Je reconnais, au reste, qu’un tel régime dépouille l’esclavage de ses caractères les plus odieux. Il donne aux esclaves une personnalité civile, une famille, une propriété. Mais il conserve le travail forcé ; il crée un état mixte qui n’est pas l’esclavage, et qui n’est pas le servage non plus, car, d’un côté, les engagemens sont temporaires, et, de l’autre, le travail est imposé par la loi.

Au reste, l’exemple de la Guiane, dont nous allons nous occuper à présent, est bien plus positif encore que ceux de la Martinique, de la Guadeloupe et de Saint-Domingue. Nous avons l’avantage de pouvoir l’étudier dans tous ses détails, tandis que l’invasion anglaise a interrompu les expériences de la Guadeloupe et de la Martinique, et que l’isolement prolongé d’Haïti ne nous permet pas de suivre avec certitude toutes les parties de son histoire, ou de pénétrer dans tous les élémens de sa législation.

À la Guiane, au contraire, des actes publics, nombreux, qu’un ancien magistrat de Cayenne, M. Armand, a pris soin de recueillir, permettent d’apprécier toutes les conséquences d’une émancipation proclamée, accomplie, révoquée par le même gouvernement, dont les résultats ont eu huit années pour se développer, et n’ont pu être gravement modifiés par l’intervention momentanée d’une puissance étrangère.

Après avoir rendu le décret de l’an II, la convention jugea qu’il était nécessaire d’organiser la liberté dans le département de la Guiane française. Elle y envoya le neveu de Danton, le citoyen Jeannet. Le premier acte de ce commissaire fut une proclamation qui déclarait vagabond tout individu non propriétaire et non engagé. C’est le même système que nous avons vu se produire dans les autres colonies : les engagemens ordonnés sous peine de prison.
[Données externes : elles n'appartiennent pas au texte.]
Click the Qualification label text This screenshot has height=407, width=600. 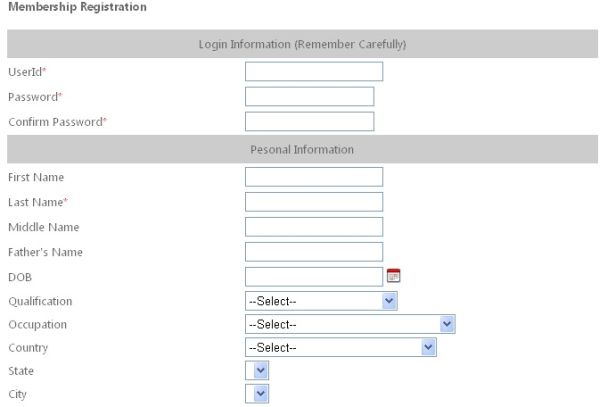click(40, 301)
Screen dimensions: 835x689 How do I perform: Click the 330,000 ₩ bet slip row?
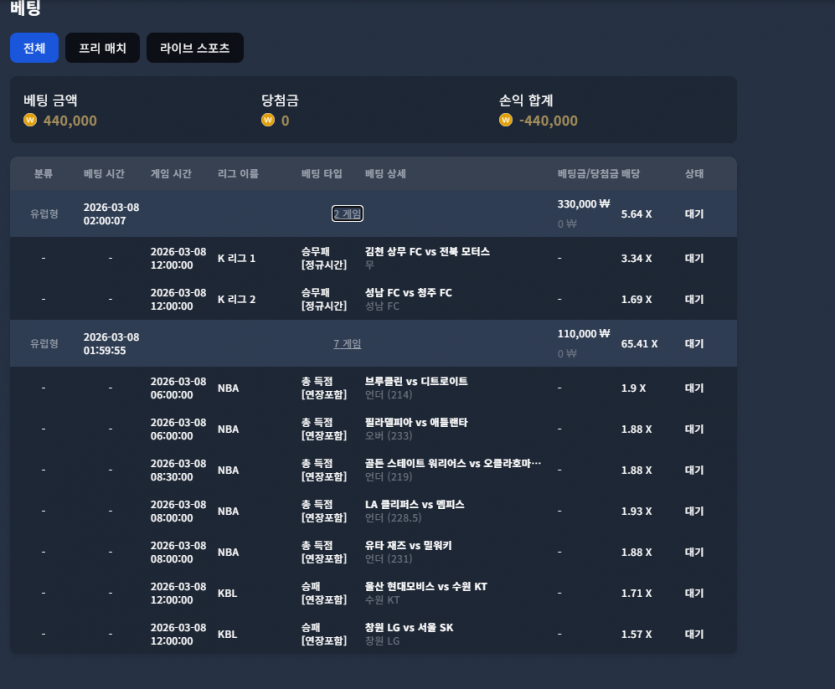tap(373, 214)

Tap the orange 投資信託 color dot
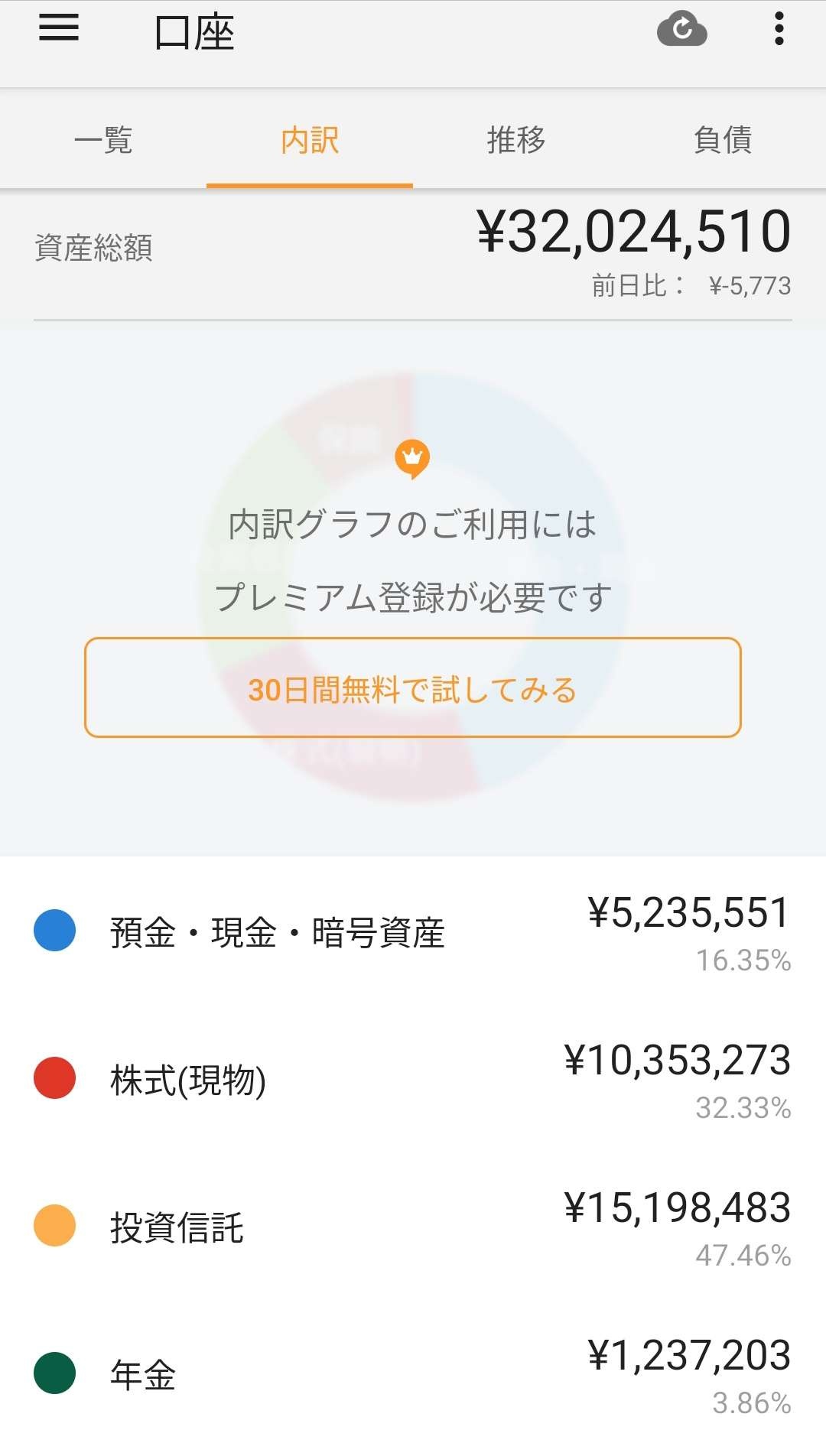pyautogui.click(x=55, y=1226)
Il paraît que cette mesure fut loin d’atteindre son but, et que le travail fut abandonné par les nouveaux libres ; car nous voyons l’assemblée coloniale prendre, le 16 vendémiaire an III, un arrêté dont les considérans et le dispositif sont également remarquables : « Considérant que la récolte du coton va se perdre, faute d’être ramassée ; considérant que le service des hôpitaux de la république a été interrompu ; voulant assurer à tous les citoyens la précieuse indépendance que donne la nature, et que les vertus et le travail conservent seuls ; arrête : article premier : Tous les ouvriers cultivateurs sont de ce moment en état de réquisition. »

Ainsi les affranchis passaient déjà du régime de l’engagement au régime de la réquisition. Ils se montrèrent fort peu touchés des soins que l’on prenait pour leur conserver la précieuse indépendance que donne la nature ; et l’établissement du nouveau système fut l’occasion de graves désordres.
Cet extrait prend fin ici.